Veteran officer Cindy Huffines’ determination to not let colon cancer end the law enforcement career she loves will be honored Thursday with the 2012 Theodore Roosevelt Police Award for Nashville and Middle Tennessee.
The Theodore Roosevelt Association Police Award is given to an officer who has rendered outstanding and praiseworthy service to the department and the community despite a serious handicap, illness, or injury.
Since her graduation from the training academy in 1993, Huffines, a Russellville native, worked almost exclusively as a bicycle officer in the inner city and public housing. She honed her skills of community policing and earned the trust of families in the neighborhoods she served. Huffines received a number of awards for her outstanding work.
In the late fall of 2007, Huffines’ body began showing alarming symptoms of ill health. Her doctor suggested that she have a colonoscopy just to be safe. With the holidays approaching, and with her already planned volunteer work with the police department’s Christmas Basket Program for the needy, Huffines put off the procedure until February. Ultimately, the worst was confirmed. Cindy Huffines had cancer, a disease that also claimed the lives of her father, cousin and great uncle.
Huffines made the decision to put her trust in God’s will and never looked back. She endured 25 rounds of radiation and five rounds of chemotherapy. She experienced excruciating pain daily for at least a year. During the treatments, she continued to work a desk assignment at the police department. This allowed her to take some of the focus off her pain and illness.
After a long recovery, Huffines returned to active duty at the Central Precinct as a Flex officer. She knows that being “cancer free” will always be a year to year status for her, but with the support of her family, friends and co-workers, Huffines truly believes that she can tackle anything that comes her way.
“Cindy has dedicated her professional career to serving families in some of Nashville’s most disadvantaged neighborhoods,” Chief Steve Anderson said. “I am exceptionally proud of her work and determination to stay on the job despite her very serious and now winning battle with cancer.”
○ ○ ○ ○ ○ ○ ○
» **Tasks to perform**
A. Answer these questions about the Cindy Huffines article:
(i) In what year did Huffines graduate from the training academy?
(ii) How many rounds of radiation did she endure?
(iii) At which precinct did she return to active duty?
B. Can you pick up the Cindy Huffines article after its final sentence and carry it forward?
The data after this point has no connection to the Cindy Huffines article.

» **Collected data**
○ ○ ○ ○ ○ ○ ○
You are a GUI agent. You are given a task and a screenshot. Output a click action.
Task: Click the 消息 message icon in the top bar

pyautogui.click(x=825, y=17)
○ ○ ○ ○ ○ ○ ○
» **Answers for this exercise**
A.
(i) 1993
(ii) 25
(iii) The Central Precinct

B.
The Theodore Roosevelt Association established the police awards program in honor of Roosevelt’s distinguished service as President of the Board of Police Commissioners of New York City from 1895 to 1897, and in recognition of his lifelong admiration for the police.
Nashville is one of several cities in the United States to present the Roosevelt Award. Others include New York City, Buffalo and upstate New York, Boston, Long Island, Dallas, Philadelphia, and Los Angeles.
“The Metro Police Department is most grateful to the Theodore Roosevelt Association for recognizing truly outstanding public servants, like Cindy Huffines, and their contributions to Nashville,” Chief Anderson said.
Through the generosity of the Theodore Roosevelt Association, Huffines will receive a $1,000 cash award, a medal, and a bust of Theodore Roosevelt. A bronze plaque, which bears a likeness of Roosevelt, and which is currently on display in the lobby of police headquarters, will now include the inscription of Huffines’ name.
Past Metro Police recipients of the Theodore Roosevelt Award were Sgt. Phillip Sage (1998), Detective Clifford Mann (1999), Detective Frank Pierce (2000), Sergeant James (Jimbo) Allen (2001), Officer William Richardson (2002), Detective Joe Cooper (2003), Officer Horace Temple (2004), Officer Foster Hite (2005), Detective Jeff Ball (2006), Officer Dan Alford (2007), Sergeant Brenda Steinbrecher (2008), Officer James Duke (2009), Officer Faye Okert (2010) and Lieutenant Joe McEwen (2011).